Application pratique : un client de Richard Kempf a ainsi vu une cour d’appel valider a posteriori le décryptage intégral de son smartphone. Une application sur ce qui est et ce qui n’est pas certifié halal, une inscription du possesseur du smartphone sur des listes e-mails avaient suffi aux juges de la cour d’appel pour déterminer que la présomption de suspicion de la police était valide.
Contrôles d’identité abusifs : la police maître de la géographie
Le second élément d’élévation de l’arbitraire policier, et d’abaissement corrélatif du statut de citoyen.ne, s’attaque quant à lui à la liberté d’aller et venir. Détenant le record de garde-à-vue européen (un million par an), la police française vient de convaincre le législateur de l’affranchir de toute présomption d’acte délictueux pour procéder à l’identification d’une personne.
Dans un rayon de dix kilomètres à partir d’un point d’entrée sur l’hexagone (gare SNCF, aéroport, port, poste frontière) elle a désormais toute latitude pour vérifier l’identité de quiconque et le retenir le temps nécessaire. Toutes les gares SNCF et les aéroports franciliens sont visées, soit la totalité de la Seine-Saint-Denis, la quasi-totalité du Val de Marne et des Hauts de Seine. Les agglomérations de Lille, Nice, Marseille, Calais, Le Havre… également.
Périmètre déclaré : protection du public ou droit de la police de harceler ?
Le troisième élément constitue une autre brèche dans la liberté d’aller et venir : il s’agit du pouvoir octroyé au préfet, un fonctionnaire d’autorité décidément omnipotent, d’instituer un « périmètre de protection » d’une manifestation quelconque sur la voie et l’espace publics. Quiconque pénétrant dans ce périmètre a l’obligation d’autoriser la fouille de son bagage ou son véhicule.
L’absence de responsabilité démocratique, voire de lucidité intellectuelle, des nouveaux parlementaires frappe là encore : la perspective de contentieux est grande ouverte. Que se passe-t-il en effet quand un contrevenant à la fouille se rend dans le périmètre préfectoral pour une raison étrangère à la manifestation qui a été déclarée, pour une raison de santé, pour une raison familiale ou parce qu’il y a son domicile légal ? Ce dernier cas fait l’objet de réserves expresses du Conseil constitutionnel, une longue jurisprudence protégeant le droit de toutes et tous au respect du domicile.

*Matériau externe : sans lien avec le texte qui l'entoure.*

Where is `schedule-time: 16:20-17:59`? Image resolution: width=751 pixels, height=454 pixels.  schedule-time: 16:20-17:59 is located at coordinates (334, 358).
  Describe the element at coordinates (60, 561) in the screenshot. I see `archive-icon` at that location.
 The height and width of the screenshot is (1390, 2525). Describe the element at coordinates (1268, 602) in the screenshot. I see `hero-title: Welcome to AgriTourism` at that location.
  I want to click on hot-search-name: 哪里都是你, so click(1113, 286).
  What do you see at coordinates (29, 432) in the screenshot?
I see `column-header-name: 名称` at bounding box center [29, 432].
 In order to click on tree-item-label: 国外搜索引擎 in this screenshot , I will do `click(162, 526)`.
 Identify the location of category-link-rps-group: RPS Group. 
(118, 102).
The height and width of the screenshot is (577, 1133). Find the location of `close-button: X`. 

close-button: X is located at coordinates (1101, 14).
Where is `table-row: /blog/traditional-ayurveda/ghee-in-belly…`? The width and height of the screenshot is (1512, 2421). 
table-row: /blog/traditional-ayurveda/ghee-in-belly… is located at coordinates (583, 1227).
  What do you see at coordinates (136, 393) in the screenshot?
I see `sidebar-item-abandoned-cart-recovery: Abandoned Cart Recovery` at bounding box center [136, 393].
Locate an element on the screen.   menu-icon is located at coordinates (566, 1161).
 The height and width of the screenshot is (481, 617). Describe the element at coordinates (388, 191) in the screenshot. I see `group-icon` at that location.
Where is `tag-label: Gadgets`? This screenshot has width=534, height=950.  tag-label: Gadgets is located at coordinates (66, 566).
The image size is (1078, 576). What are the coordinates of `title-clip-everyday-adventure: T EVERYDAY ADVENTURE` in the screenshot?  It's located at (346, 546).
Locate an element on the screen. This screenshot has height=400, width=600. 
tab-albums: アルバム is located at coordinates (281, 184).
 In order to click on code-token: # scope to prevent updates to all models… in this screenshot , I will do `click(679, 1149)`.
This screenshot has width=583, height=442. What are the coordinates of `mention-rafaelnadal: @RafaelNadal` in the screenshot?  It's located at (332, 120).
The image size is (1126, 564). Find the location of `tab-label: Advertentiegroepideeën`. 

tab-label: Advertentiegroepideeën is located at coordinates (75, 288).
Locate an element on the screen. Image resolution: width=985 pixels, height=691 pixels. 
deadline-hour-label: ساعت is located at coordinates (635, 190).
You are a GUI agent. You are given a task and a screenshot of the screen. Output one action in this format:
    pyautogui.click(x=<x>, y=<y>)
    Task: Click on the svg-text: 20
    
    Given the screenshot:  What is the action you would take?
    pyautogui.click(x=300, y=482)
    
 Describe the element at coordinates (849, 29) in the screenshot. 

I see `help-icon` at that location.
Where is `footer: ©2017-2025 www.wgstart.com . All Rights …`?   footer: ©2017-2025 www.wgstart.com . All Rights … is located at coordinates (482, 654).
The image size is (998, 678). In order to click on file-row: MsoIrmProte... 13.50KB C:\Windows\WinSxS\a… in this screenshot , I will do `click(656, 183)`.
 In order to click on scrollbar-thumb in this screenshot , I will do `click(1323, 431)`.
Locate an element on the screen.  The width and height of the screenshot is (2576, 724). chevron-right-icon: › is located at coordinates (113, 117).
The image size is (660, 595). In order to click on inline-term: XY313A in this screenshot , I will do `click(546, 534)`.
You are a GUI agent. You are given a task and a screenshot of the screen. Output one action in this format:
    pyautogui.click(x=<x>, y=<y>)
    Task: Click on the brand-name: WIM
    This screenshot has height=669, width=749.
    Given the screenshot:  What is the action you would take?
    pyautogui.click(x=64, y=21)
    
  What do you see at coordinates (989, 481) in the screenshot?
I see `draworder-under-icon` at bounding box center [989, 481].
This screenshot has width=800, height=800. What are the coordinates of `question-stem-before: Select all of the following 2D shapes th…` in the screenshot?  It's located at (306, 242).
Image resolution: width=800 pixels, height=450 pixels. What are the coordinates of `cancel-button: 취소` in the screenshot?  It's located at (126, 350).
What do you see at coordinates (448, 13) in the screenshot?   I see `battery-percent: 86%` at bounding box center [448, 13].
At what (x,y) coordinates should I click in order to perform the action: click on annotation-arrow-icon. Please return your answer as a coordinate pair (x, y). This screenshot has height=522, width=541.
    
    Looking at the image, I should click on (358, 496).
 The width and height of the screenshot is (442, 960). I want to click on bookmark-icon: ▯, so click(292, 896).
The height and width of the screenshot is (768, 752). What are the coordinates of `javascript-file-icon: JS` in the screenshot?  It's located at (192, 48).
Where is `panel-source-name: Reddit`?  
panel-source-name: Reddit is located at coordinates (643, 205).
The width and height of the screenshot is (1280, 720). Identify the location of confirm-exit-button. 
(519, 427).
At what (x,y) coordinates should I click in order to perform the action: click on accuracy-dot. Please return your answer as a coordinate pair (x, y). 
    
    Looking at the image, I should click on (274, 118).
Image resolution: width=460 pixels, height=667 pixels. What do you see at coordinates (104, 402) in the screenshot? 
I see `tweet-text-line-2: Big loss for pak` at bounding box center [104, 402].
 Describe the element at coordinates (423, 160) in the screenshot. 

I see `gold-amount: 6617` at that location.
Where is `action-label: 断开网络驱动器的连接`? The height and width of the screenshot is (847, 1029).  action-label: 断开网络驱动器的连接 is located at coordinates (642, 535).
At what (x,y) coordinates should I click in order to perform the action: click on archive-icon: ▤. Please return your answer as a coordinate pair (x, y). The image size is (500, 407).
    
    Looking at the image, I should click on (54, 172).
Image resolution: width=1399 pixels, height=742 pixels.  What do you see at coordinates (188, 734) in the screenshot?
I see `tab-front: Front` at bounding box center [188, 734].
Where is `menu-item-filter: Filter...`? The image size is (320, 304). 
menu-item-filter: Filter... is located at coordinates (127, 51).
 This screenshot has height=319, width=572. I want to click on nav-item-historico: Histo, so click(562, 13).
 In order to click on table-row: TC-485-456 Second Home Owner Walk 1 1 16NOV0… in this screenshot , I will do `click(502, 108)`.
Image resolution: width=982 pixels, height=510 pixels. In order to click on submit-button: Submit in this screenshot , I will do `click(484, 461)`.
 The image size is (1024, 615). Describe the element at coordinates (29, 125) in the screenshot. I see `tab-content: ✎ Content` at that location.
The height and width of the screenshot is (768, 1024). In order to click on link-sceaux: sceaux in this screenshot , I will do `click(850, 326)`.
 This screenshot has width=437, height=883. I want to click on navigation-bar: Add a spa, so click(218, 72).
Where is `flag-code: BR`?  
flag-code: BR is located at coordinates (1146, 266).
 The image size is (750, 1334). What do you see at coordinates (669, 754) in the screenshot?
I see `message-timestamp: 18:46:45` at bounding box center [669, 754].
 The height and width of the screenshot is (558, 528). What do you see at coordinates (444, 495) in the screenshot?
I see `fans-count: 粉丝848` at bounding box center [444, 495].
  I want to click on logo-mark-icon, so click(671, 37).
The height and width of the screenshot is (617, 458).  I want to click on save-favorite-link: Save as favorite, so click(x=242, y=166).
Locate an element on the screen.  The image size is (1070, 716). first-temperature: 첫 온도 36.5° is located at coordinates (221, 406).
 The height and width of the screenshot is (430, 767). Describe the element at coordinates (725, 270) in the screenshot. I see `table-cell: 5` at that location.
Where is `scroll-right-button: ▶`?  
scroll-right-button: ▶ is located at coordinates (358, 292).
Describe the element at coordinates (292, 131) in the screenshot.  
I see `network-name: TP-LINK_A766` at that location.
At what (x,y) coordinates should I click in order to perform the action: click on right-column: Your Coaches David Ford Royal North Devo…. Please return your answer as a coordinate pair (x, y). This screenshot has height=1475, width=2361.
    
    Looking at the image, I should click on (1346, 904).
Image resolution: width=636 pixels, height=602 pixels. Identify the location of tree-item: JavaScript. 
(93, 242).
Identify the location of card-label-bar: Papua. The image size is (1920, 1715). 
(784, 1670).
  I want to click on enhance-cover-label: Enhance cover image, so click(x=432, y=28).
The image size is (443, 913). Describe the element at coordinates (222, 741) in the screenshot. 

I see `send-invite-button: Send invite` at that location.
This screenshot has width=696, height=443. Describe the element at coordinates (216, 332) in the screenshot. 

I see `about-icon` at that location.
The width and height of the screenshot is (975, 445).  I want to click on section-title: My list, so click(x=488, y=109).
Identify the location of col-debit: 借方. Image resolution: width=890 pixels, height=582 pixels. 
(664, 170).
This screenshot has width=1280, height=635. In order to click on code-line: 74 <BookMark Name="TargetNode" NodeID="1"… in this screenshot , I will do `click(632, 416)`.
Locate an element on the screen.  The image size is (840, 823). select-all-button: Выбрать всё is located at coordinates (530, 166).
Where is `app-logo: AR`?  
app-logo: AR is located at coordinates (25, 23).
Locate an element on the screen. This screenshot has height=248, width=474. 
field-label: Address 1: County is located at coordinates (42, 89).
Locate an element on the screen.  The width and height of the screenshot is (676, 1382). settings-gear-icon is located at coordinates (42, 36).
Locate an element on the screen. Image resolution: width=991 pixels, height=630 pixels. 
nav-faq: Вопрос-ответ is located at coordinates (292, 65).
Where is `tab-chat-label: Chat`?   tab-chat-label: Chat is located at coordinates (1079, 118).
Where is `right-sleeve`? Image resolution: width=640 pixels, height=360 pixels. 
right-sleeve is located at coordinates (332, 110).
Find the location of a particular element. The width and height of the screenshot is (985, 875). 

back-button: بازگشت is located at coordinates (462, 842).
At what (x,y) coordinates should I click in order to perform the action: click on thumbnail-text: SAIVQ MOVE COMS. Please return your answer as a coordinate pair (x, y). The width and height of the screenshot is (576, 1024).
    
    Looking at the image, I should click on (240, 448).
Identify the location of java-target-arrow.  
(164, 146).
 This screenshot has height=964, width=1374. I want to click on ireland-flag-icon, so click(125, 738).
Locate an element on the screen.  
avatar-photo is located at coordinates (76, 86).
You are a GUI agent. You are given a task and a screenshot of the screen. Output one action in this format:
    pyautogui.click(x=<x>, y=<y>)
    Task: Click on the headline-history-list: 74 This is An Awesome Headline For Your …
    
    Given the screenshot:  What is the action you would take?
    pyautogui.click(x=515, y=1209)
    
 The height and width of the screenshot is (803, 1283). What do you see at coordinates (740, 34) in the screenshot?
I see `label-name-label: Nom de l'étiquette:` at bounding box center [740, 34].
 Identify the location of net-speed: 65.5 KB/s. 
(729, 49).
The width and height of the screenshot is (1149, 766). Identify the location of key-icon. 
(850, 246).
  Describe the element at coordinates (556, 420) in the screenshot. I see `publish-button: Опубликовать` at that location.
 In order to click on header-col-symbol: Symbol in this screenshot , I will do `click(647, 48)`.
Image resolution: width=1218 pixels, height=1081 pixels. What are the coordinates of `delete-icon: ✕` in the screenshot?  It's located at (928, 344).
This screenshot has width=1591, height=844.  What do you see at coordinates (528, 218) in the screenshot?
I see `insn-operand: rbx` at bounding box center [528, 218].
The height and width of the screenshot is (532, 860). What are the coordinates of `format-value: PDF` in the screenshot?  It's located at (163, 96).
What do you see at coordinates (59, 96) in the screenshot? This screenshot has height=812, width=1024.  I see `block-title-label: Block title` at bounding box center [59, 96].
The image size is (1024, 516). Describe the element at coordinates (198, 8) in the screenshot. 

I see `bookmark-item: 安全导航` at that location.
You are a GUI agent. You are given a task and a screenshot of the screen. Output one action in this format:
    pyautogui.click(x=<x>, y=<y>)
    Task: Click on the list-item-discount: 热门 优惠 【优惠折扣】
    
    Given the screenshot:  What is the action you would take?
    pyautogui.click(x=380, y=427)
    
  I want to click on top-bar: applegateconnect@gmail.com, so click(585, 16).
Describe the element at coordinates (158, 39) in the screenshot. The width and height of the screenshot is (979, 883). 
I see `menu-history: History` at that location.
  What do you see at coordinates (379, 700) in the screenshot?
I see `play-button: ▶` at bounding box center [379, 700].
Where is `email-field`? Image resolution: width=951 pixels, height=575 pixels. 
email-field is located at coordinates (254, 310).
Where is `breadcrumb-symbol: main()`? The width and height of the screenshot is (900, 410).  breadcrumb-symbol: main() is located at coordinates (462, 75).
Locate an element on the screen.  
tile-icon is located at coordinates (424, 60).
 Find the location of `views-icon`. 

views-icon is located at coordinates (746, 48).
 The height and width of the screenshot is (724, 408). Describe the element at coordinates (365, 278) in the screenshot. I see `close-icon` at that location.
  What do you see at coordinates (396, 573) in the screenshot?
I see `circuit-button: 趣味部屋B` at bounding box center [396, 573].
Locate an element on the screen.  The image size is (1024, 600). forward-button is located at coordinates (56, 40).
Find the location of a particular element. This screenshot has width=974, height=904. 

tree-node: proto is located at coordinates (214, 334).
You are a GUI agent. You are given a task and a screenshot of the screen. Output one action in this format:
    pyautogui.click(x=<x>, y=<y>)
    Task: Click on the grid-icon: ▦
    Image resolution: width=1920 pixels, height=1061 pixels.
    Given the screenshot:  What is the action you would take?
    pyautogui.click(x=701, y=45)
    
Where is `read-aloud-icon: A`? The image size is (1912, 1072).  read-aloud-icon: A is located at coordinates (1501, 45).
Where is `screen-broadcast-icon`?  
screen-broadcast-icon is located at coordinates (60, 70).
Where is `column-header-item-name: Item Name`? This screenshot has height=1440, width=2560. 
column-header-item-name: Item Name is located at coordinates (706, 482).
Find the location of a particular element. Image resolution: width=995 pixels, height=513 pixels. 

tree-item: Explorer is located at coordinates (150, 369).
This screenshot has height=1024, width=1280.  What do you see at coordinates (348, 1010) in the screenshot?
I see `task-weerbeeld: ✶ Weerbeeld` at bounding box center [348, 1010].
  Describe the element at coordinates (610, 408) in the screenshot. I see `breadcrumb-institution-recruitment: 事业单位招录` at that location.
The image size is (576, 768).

Dans ce périmètre dit « de protection », le préfet est également en capacité de refuser à une personne le droit de manifester ou de séjourner. Il s’agit là d’un héritage direct de la loi d’exception de 1955 : la disposition visait à l’époque à attribuer au délégué général en Algérie un pouvoir de bannissement. Quelles applications ont été faites sous le régime de l’état d’exception, et qui seraient susceptibles d’éclairer sur la pratique des directions centrales de la place Bauvau ? Le cas du journaliste Gaspard Glantz, également client de Raphaël Kempf, apparaît symptomatique de ce que vise la haute hiérarchie policière. La préfète Fabienne Buccio a interdit de séjour à Calais ce journaliste enquêtant sur les voies de fait à l’encontre des réfugié.e.s, et ce fut le début d’une longue série de harcèlements par voie pénale.
En conclusion
Le 25 septembre, en conférence de presse, la présidente de la Commission nationale consultative des droits de l’homme (CNCDH), Christine Lazerges soulignait, avec à ses côtés Henri Leclerc, « la pollution du droit » par la pérennisation, dans la loi ordinaire, de tous les dispositifs de l’état d’urgence. Les réunions d’alerte comme celle de Pourparlers en Picardie ne montrent que trop la nature et le degré de cette pollution. Elles restent trop rares : le sujet mérite vraiment attention.